§ **DIRECTIONS FOR THIS TASK**
Without omission or alteration, write out all of the data.

§ **Pixel coordinate grounding data**
--

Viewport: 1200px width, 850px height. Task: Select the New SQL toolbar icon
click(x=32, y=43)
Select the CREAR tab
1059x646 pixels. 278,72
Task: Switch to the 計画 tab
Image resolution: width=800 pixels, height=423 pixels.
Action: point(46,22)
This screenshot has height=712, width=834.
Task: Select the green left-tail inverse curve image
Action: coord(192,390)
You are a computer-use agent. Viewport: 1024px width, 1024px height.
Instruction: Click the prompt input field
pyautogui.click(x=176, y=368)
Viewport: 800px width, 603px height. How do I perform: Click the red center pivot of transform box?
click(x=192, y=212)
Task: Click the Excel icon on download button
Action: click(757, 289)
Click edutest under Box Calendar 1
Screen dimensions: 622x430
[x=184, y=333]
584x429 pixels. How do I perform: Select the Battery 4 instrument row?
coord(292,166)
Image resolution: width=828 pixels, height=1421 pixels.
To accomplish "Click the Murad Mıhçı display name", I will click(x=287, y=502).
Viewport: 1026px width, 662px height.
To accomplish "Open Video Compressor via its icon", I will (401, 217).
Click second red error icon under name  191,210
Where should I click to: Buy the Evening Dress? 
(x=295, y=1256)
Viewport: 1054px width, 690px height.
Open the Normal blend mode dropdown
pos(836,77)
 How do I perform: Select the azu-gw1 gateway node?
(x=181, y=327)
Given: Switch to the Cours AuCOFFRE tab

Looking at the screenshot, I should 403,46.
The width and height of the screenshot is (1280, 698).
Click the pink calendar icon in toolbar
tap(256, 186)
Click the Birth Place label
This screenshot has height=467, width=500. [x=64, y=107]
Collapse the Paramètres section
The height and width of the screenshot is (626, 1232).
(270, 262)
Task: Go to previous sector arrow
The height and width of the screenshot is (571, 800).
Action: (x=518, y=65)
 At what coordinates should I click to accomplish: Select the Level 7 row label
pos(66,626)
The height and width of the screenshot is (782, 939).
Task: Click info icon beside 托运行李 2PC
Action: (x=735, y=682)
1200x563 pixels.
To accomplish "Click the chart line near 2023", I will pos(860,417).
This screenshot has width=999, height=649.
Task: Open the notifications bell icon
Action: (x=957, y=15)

--

§ **ANSWER TO THIS PROBLEM**
Viewport: 1200px width, 850px height. Task: Select the New SQL toolbar icon
click(x=32, y=43)
Select the CREAR tab
1059x646 pixels. 278,72
Task: Switch to the 計画 tab
Image resolution: width=800 pixels, height=423 pixels.
Action: point(46,22)
This screenshot has height=712, width=834.
Task: Select the green left-tail inverse curve image
Action: coord(192,390)
You are a computer-use agent. Viewport: 1024px width, 1024px height.
Instruction: Click the prompt input field
pyautogui.click(x=176, y=368)
Viewport: 800px width, 603px height. How do I perform: Click the red center pivot of transform box?
click(x=192, y=212)
Task: Click the Excel icon on download button
Action: click(757, 289)
Click edutest under Box Calendar 1
Screen dimensions: 622x430
[x=184, y=333]
584x429 pixels. How do I perform: Select the Battery 4 instrument row?
coord(292,166)
Image resolution: width=828 pixels, height=1421 pixels.
To accomplish "Click the Murad Mıhçı display name", I will click(x=287, y=502).
Viewport: 1026px width, 662px height.
To accomplish "Open Video Compressor via its icon", I will (401, 217).
Click second red error icon under name  191,210
Where should I click to: Buy the Evening Dress? 
(x=295, y=1256)
Viewport: 1054px width, 690px height.
Open the Normal blend mode dropdown
pos(836,77)
 How do I perform: Select the azu-gw1 gateway node?
(x=181, y=327)
Given: Switch to the Cours AuCOFFRE tab

Looking at the screenshot, I should 403,46.
The width and height of the screenshot is (1280, 698).
Click the pink calendar icon in toolbar
tap(256, 186)
Click the Birth Place label
This screenshot has height=467, width=500. [x=64, y=107]
Collapse the Paramètres section
The height and width of the screenshot is (626, 1232).
(270, 262)
Task: Go to previous sector arrow
The height and width of the screenshot is (571, 800).
Action: (x=518, y=65)
 At what coordinates should I click to accomplish: Select the Level 7 row label
pos(66,626)
The height and width of the screenshot is (782, 939).
Task: Click info icon beside 托运行李 2PC
Action: (x=735, y=682)
1200x563 pixels.
To accomplish "Click the chart line near 2023", I will pos(860,417).
This screenshot has width=999, height=649.
Task: Open the notifications bell icon
Action: (x=957, y=15)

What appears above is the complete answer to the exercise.